In A Moveable Feast Hemingway calls Ezra Pound:
“the man I liked and trusted the most as a critic then, the man who believed in the mot juste- the one and only correct word to use…”
Like Flaubert, Hemingway was known to be a believer in the ‘exact, right word’ and is widely admired for his ability to cut to the chase and deliver a punch in just a few, well-chosen words.
Yesterday’spost mentioning In Our Time jogged my memory about one of my formative “mot juste” reading experiences. It happened while I was reading the short story “Big Two-Hearted River” in that early collection of Hemingway’s, and it consisted of one simple sentence.

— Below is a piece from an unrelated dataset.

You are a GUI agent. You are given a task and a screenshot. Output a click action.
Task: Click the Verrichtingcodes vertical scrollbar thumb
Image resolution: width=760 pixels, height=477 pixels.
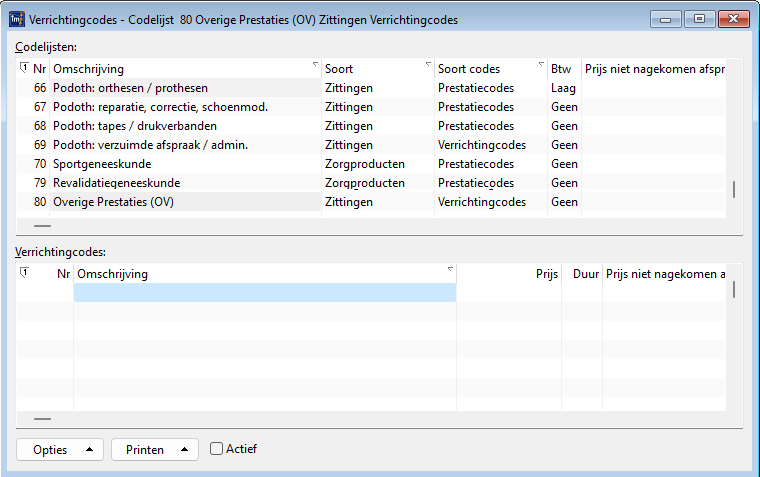point(734,289)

If you’ve read that two-part short story, you know it’s light on plot, but heavy on description. In minute detail, we follow the character of Nick Adams heading out, alone, on a fishing trip. Though it’s not explicitly stated, the story’s got a lot to do with coming home from war and the regenerative powers of nature. But in the midst of his lengthy descriptions of the trout visible in the clear water of the river, Hemingway delivers this short paragraph:
“His heart tightened as the trout moved. He felt all the old feeling.”
For whatever reason, that last line absolutely knocked me on my tookus. To the point that I still remember it ten years later. Hemingway didn’t even have to tell us what the feeling was (Did Nick feel jittery? Serene? Ecstatic? Sentimental? Enthralled? In his element? Happy? What?!) He didn’t have to scour the thesaurus for just the right phrasing or color. What was it Nick felt? The old feeling! All of it. Nothing more.

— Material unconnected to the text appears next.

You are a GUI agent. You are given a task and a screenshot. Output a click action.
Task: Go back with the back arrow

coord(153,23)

How incredibly plain and simple that is, but how effective it is in showing us that this renewed connection with nature is rejuvenating and invigorating and relaxing and a hundred other things, too. It doesn’t matter what the feeling was, what matters is the effect it had on the character. And that’s what makes it exactly the right word to use. I'm in awe of that kind of finesse.